Buddhadeva Bose was an old-school man of letters, writing in all possible forms when not moonlighting as a critic, editor, translator and lecturer. He combined this profligacy with some heavy modernist hitting in the post-Tagore milieu. His 1967 novella It Rained All Night gained wide attention when it was sued by a neighbourhood thug on charges of obscenity — the book’s ban was eventually overturned by the Calcutta High Court.
Bose begins his story quietly, with the central action having just finished — one night a man comes home to discover his wife sleeping in post-coital, semi-nude bliss — and the modernist scamp is off. The couple retires to their separate beds and each rethinks the story of their marriage over that one rain-sogged night. Alternating between the first-person perspectives of Nayonangshu and his wife Maloti, the chapters track their initial infatuation and giddy coupledom, the plateau of child rearing, the drying of desire — and then the damp of temptation again elsewhere, infatuation again, perhaps love — and adultery, its gratifying umbrage, its needling delights.
Bose presses hard on the dilemmas streaming through the couple’s muddled heads, reminiscent of the hushed but bouffant passions of Philip Roth and Hanif Kureishi’s couples — the intimate monologue and mousy games of sexual politics. Clinton Sealy’s translation, done almost 40 years ago with Bose, holds up remarkably well. Bose maintains an almost epistolary directness that helps in affecting the reader throughout. He questions what each person did and why, cutting through all the modern junky ideas about relationships, mulling how a serene couple might come to hate each other and, perhaps, even relish the torture of a never-ending marriage.
Bose throws the javelin of sex in many satisfying directions. “Ah, if only it were not Jayanto but somebody else from among my friends,” says Angshu about being cuckolded, “somebody with whom it might at least have been possible to discuss Kandinsky.” What finally whets the reader is encountering the fact that Bose knows how things work.
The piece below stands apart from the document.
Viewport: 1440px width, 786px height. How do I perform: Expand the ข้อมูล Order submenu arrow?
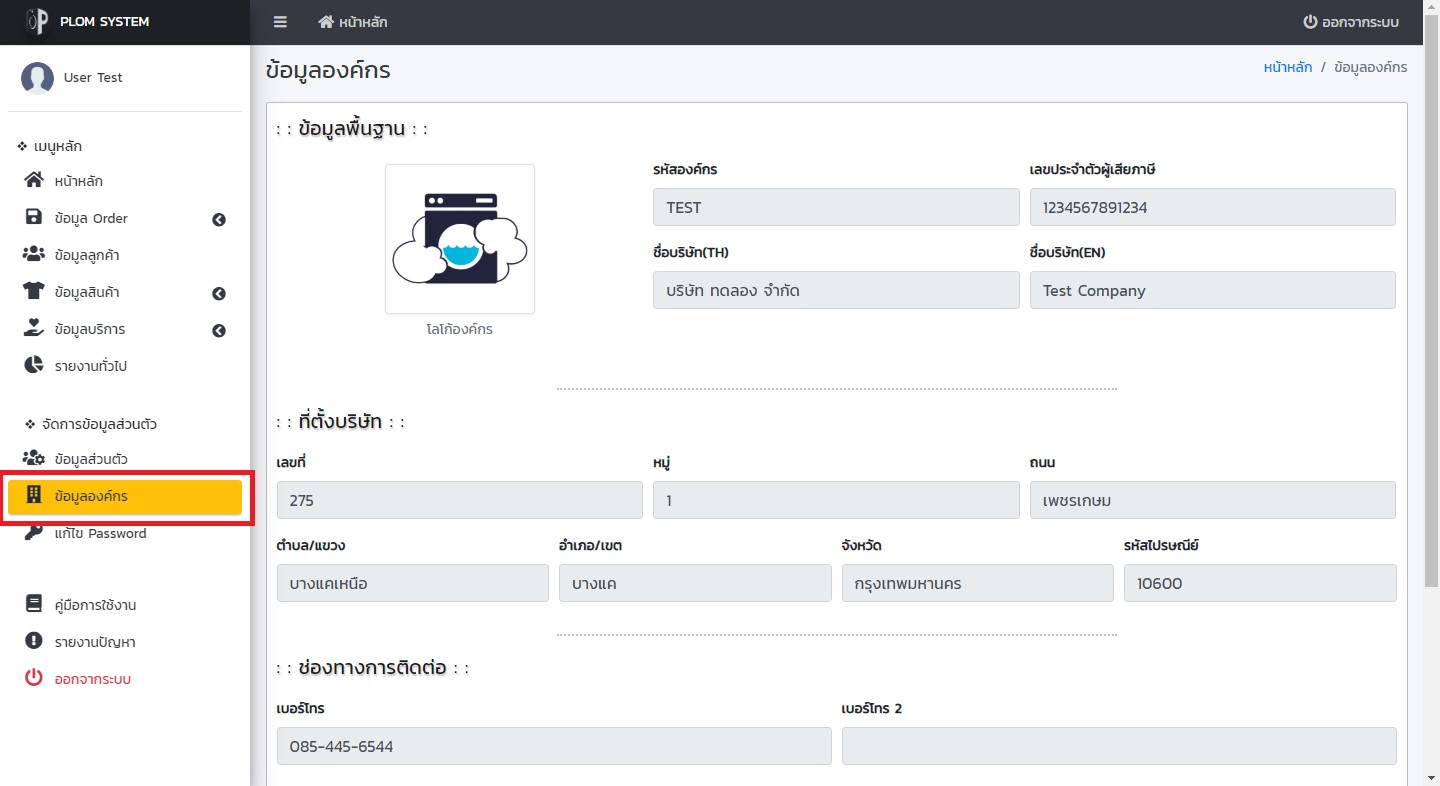(219, 219)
He knows, for example, how a wife respects her man less when she finds she can hurt him, how each “person’s desires never quite coincide with another’s”. There’s an old word for this, something we’ve almost stopped expecting from our storytellers — wisdom. Bose knows things we sense only partly, and he’s able and willing to say them. Both characters reach the same conclusion — “the body is the main thing… the mind alone cannot appease the mind, nor the body can, by itself, make the body happy.” Those looking for steamy action will crawl away disappointed, for Bose is entirely sympathetic to both Angshu’s anaemia and Maloti’s frustrations. In this beautiful book, only the sophomoric cover designer needs to get it in the neck.